Justice Samuel Alito wrote a concurring opinion, noting that the case “can and should be resolved on narrow grounds.”
Yates was convicted and sentenced to jail and three years of supervised release following an August 2007 investigation into his fishing activities in the Gulf of Mexico. A Florida Fish and Wildlife Conservation Commission officer had boarded Yates’ boat, the “Miss Katie,” and allegedly counted 72 red grouper less than 20 inches in length, the minimum size limit for red grouper.
The investigator issued Yates a citation and instructed him not to disturb the undersized fish. Instead, Yates allegedly instructed his crew to throw undersized fish overboard and replace them with larger fish.
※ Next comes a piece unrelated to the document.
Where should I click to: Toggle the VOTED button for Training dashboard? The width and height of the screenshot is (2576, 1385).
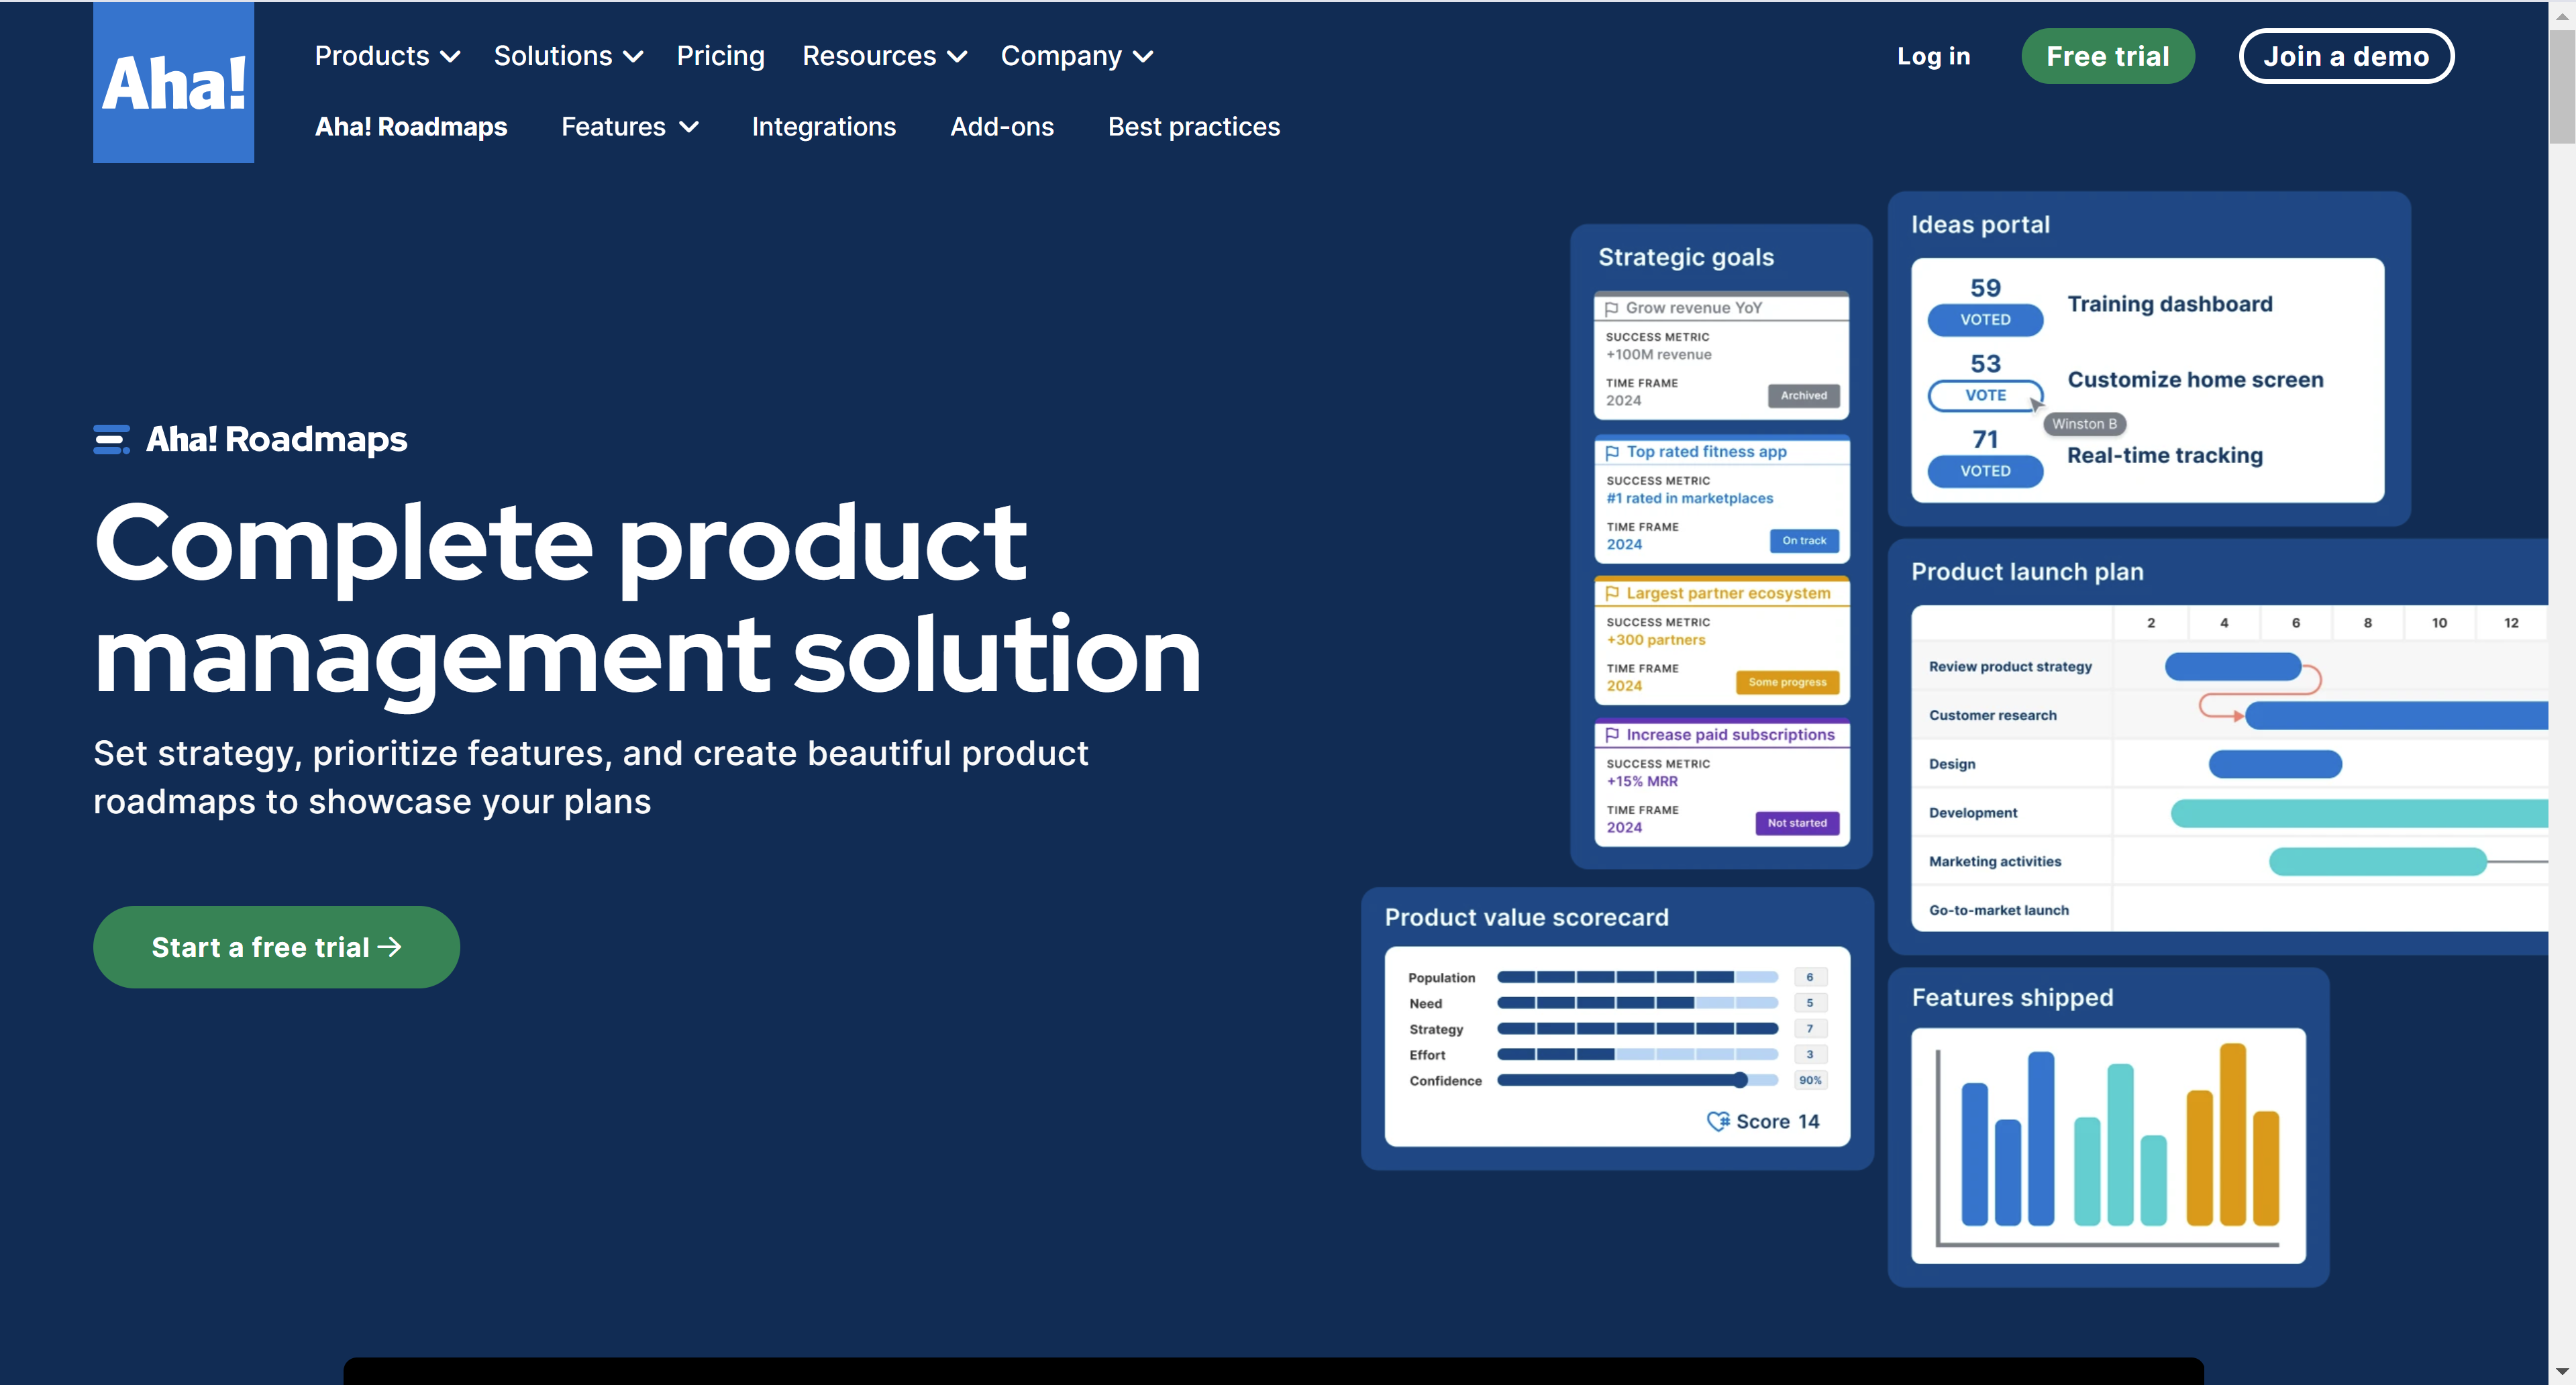click(1984, 319)
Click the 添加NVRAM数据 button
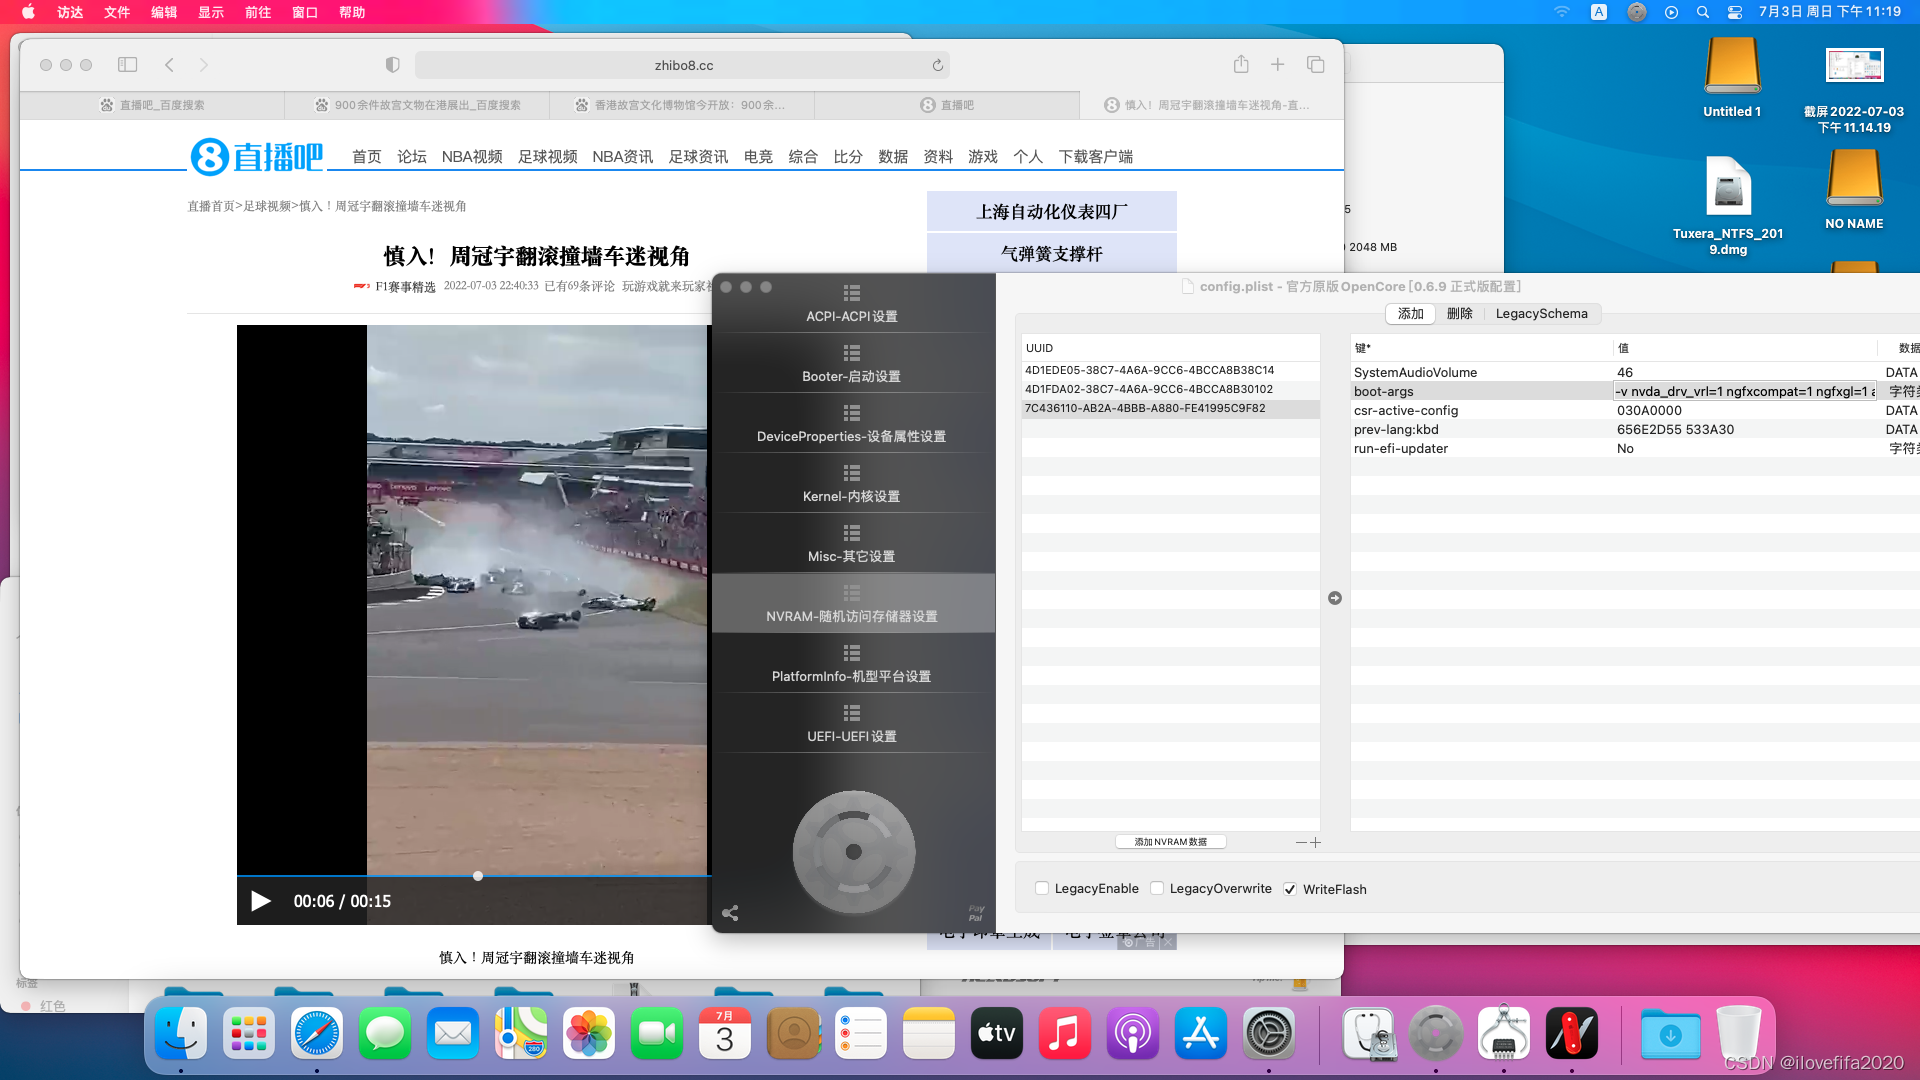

A crew member testified against Yates, while Yates denied the charge.
After the boat returned to shore, inspectors came to conclude the fish left on board had been swapped.
The key question involved the use of a federal law against Yates that prohibits the destruction of a “record, document or tangible object with the intent to impede, obstruct or influence” a government investigation.
That statute was written by Congress in 2002, with Wall Street and financial crooks in mind. Lawmakers, in the wake of investigations into Enron and other corporations, wrote what was widely seen as an anti-document shredding provision into the larger Sarbanes-Oxley financial overhaul bill.
“The government acknowledges that (the law) was intended to prohibit, in particular, corporate document-shredding to hide evidence of financial wrongdoing,” Ginsburg noted, recounting how Enron’s outside auditor, Arthur Anderson LLP, had “systematically destroyed potentially incriminating documents.”
The lawmakers, though, did not define what they meant by “tangible object.”
Powerful business interests, including the U.S. Chamber of Commerce, filed friend-of-the-court briefs on Yates’ behalf, as did the former Ohio congressman, Michael Oxley, who helped write the law in question. From the other side, the Obama administration argued for a more expansive reading of what tangible object means, as a tool for prosecutors.
“We are persuaded that an aggressive interpretation of ‘tangible object’ must be rejected,” Ginsburg wrote.
Justice Elena Kagan wrote a dissenting opinion on behalf of herself and four other justices.
“A fisherman, like John Yates, who dumps undersized fish to avoid a fine is no less blameworthy than one who shreds his vessel’s catch log for the same reason,” Kagan wrote.